I've got a small little ruby script that pours over 80,000 or so records.
The processor and memory load involved for each record is smaller than a smurf balls, but it still takes about 8 minutes to walk all the records.
I'd though to use threading, but when I gave it a go, my db ran out of connections. Sure it was when I attempted to connect 200 times, and really I could limit it better than that.. But when I'm pushing this code up to Heroku (where I have 20 connections for all workers to share), I don't want to chance blocking other processes because this one ramped up.
I have thought of refactoring the code so that it conjoins the all the SQL, but that is going to feel really really messy.

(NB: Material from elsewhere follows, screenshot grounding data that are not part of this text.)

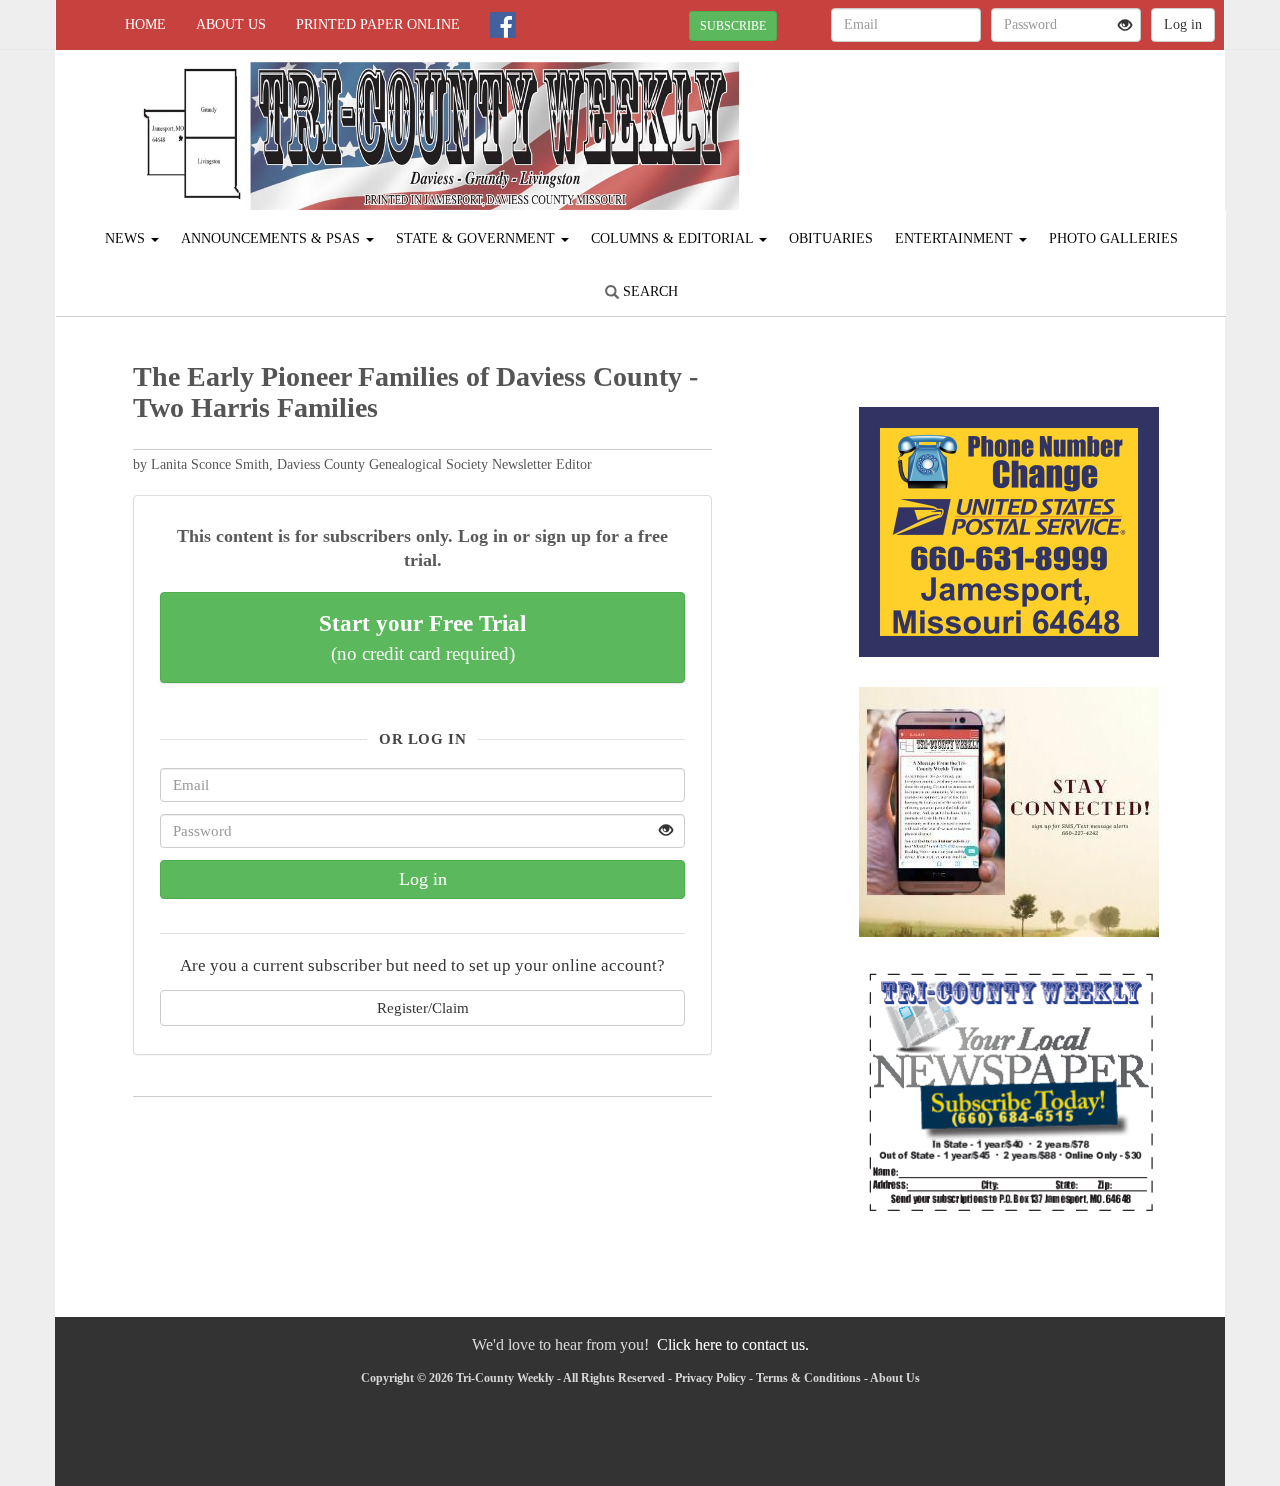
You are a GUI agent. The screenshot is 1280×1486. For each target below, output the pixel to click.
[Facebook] (503, 25)
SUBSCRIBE (733, 26)
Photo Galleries (1113, 238)
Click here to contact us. (733, 1344)
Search (648, 291)
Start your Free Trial (422, 637)
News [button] (127, 238)
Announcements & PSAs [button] (272, 238)
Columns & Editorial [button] (674, 238)
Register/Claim (423, 1007)
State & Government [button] (477, 238)
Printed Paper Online (378, 24)
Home (145, 24)
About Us (231, 24)
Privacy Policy (710, 1378)
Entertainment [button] (956, 238)
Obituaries (831, 238)
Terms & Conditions (808, 1378)
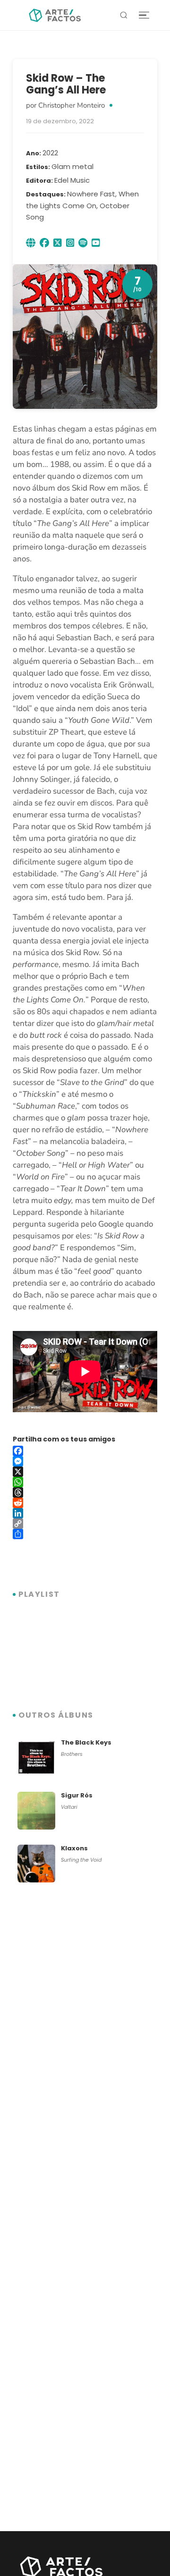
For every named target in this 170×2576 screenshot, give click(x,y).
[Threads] (85, 1492)
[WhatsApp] (85, 1482)
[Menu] (144, 15)
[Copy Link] (85, 1523)
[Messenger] (85, 1461)
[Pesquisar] (123, 15)
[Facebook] (85, 1451)
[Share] (85, 1534)
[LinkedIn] (85, 1513)
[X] (85, 1471)
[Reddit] (85, 1503)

So I'm wondering is there a trick to letting the threads share connections? Given I don't expect the connection variable to change during processing, I am actually sort of surprised that the thread fork needs to create a new DB connection.
Well any help would be super cool (just like me).. thanks
SUPER CONTRIVED EXAMPLE
Below is a 100% contrived example. It does display the issue.
I am using ActiveRecord inside a very simple thread. It seems each thread is creating it's own connection to the database. I base that assumption on the warning message that follows.
START_TIME = Time.now
require 'rubygems'
require 'erb'
require "active_record"
@environment = 'development'
@dbconfig = YAML.load(ERB.new(File.read('config/database.yml')).result)
ActiveRecord::Base.establish_connection @dbconfig[@environment]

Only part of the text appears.